For "total_order_revenue," we use the SUM window function with PARTITION BY o.Region. This function calculates the sum of the "Quantity * sales" for each order, partitioned by "Region." The PARTITION BY clause ensures that the sum is calculated separately for each region.

For "total_return_refunds," we use the SUM window function with a CASE statement to handle refunds. The CASE statement evaluates if the order is returned ("Returned = 'Yes'") and calculates the sum of "Quantity * sales" only for returned orders (otherwise, 0 is used). The PARTITION BY p.Regional_manager ensures that the sum is calculated separately for each regional manager.

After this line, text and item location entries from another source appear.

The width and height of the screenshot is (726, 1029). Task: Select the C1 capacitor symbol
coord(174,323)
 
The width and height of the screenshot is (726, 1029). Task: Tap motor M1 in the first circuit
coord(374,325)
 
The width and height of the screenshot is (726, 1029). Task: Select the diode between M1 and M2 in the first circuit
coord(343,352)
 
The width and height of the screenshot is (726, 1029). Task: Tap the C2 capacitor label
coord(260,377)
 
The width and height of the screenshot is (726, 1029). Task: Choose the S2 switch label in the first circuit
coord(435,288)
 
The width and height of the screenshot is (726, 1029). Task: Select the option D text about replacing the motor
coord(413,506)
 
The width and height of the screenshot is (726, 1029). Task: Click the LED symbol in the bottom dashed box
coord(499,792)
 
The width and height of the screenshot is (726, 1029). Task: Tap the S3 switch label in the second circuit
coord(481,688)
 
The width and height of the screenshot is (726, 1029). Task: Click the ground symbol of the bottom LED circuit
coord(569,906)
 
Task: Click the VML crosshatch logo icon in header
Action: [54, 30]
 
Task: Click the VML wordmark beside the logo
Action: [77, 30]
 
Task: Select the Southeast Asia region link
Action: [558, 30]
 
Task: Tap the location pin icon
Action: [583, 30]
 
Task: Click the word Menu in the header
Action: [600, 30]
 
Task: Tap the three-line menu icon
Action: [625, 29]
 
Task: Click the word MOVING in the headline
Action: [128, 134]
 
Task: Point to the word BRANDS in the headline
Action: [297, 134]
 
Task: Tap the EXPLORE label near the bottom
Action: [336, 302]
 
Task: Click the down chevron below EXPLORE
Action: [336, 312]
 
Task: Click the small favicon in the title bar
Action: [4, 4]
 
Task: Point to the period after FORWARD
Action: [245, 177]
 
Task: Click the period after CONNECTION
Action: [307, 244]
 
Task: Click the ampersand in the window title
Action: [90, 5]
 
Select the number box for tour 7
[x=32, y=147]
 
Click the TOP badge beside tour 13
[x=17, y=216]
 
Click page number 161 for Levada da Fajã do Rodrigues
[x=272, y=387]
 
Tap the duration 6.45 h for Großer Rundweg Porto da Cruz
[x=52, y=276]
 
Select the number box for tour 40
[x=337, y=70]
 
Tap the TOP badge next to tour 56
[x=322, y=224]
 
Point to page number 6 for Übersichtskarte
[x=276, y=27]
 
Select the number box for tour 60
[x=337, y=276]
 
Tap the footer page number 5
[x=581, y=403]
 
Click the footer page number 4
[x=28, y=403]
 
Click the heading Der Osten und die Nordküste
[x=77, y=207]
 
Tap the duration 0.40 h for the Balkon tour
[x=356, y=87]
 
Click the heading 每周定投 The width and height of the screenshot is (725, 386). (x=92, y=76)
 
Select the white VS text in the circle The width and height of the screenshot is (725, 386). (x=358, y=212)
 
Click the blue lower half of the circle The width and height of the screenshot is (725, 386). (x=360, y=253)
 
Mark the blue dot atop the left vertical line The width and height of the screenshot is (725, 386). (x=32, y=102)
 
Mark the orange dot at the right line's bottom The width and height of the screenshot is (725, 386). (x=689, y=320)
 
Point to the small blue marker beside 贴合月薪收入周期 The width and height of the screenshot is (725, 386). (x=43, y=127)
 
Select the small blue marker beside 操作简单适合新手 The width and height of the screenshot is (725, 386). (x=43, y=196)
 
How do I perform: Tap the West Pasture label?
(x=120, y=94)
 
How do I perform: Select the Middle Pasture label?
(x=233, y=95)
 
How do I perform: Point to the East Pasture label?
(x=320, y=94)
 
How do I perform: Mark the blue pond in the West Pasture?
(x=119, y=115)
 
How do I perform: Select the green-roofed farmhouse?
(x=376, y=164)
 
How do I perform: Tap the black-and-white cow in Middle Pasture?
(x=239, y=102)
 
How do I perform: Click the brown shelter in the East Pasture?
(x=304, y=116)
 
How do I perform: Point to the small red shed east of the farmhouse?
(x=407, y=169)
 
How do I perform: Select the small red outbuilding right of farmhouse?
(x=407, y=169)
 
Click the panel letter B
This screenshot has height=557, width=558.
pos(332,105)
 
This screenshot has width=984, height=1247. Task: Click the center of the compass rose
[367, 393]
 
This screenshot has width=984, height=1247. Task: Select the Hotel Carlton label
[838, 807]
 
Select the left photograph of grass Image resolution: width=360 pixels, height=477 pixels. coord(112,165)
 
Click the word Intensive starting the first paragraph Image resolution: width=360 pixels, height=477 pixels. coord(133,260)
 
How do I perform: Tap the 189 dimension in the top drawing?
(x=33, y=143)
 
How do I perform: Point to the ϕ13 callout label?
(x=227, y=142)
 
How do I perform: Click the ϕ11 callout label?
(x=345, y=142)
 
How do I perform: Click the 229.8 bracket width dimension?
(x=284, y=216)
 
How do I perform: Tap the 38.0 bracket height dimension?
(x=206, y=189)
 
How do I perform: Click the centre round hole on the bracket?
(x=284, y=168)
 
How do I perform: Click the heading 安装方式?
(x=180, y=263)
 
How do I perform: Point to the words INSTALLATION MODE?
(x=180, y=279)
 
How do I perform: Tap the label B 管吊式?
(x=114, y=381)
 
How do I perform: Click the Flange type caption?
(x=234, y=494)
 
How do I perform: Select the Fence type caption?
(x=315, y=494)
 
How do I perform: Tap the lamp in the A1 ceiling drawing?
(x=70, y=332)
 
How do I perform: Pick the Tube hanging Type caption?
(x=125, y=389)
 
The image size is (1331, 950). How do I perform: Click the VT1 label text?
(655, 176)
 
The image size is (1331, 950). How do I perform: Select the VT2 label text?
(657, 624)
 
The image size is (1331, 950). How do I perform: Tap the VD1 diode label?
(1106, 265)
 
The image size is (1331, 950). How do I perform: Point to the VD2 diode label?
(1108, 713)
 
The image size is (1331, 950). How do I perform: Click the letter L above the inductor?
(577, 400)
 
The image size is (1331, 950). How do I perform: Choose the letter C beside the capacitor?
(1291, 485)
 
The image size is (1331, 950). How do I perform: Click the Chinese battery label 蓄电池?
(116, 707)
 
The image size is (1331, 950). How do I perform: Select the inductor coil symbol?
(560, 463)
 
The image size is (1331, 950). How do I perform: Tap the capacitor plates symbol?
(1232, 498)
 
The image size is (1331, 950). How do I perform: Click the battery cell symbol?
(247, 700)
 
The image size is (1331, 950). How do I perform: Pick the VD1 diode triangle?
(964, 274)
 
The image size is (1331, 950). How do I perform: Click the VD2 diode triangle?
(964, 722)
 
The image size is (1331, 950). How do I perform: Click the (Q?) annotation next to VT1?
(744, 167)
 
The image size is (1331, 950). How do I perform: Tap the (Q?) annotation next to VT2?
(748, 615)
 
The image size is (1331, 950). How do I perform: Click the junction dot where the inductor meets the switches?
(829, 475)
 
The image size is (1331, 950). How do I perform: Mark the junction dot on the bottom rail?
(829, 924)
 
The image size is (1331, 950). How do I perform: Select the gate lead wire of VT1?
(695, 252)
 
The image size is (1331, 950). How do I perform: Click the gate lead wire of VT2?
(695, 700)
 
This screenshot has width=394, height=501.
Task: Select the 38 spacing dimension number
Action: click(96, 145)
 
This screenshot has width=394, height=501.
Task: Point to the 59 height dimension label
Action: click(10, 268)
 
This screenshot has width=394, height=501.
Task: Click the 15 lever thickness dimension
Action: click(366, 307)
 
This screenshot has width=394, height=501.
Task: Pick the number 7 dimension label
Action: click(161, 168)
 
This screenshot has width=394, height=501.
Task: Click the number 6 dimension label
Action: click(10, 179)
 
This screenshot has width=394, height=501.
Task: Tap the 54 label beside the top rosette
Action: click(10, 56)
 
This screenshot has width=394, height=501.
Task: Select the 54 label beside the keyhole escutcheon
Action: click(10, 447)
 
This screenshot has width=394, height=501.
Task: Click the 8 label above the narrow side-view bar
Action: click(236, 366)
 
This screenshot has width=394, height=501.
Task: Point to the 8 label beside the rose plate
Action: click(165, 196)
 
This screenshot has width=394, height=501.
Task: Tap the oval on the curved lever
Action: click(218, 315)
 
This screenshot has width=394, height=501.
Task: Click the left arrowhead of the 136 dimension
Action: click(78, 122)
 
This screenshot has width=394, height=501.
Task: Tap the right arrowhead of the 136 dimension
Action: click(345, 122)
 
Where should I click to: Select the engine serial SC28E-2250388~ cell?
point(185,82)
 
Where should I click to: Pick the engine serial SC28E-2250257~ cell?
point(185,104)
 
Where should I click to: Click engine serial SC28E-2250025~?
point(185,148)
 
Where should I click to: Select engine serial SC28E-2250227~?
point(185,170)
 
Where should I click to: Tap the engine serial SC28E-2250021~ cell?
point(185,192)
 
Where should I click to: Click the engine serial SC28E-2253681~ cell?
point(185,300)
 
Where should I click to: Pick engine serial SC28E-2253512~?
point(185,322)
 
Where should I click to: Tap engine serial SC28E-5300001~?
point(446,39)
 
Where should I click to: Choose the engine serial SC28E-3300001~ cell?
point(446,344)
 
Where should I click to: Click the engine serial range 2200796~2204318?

The DISTINCT keyword is used to ensure that we get one row per region in the final result.

In this next example, we are using the SUM window function with ORDER BY o.Order_idid. This function calculates the cumulative sum of the "Quantity * sales" for each order, ordered by "Order_id." The ORDER BY clause ensures that the cumulative sum is calculated in the order of the order dates.


In [91]:
%%sql
SELECT
  o.Order_id,
  o.Quantity * o.sales AS order_revenue,
  SUM(o.Quantity * o.sales) OVER(ORDER BY o.Order_id) AS cumulative_sales
FROM orders_df o
LIMIT 15;

Unnamed: 0,order_id,order_revenue,cumulative_sales
0,CA-2014-100006,1133.91,1133.91
1,CA-2014-100090,1507.464,3821.598
2,CA-2014-100090,1180.224,3821.598
3,CA-2014-100293,546.336,4367.934
4,CA-2014-100328,3.928,4371.862
5,CA-2014-100363,57.024,4433.622
6,CA-2014-100363,4.736,4433.622
7,CA-2014-100391,29.24,4462.862
8,CA-2014-100678,951.174,6551.396
9,CA-2014-100678,5.376,6551.396


As you can see, we used a window function to calculate the cumulative sum of sales for each product, ordered by their order dates. This allows us to see how the sales revenue accumulates over time for each order. Window functions are powerful tools for performing calculations that involve ordering and partitioning data, offering insights into various trends and patterns within the dataset.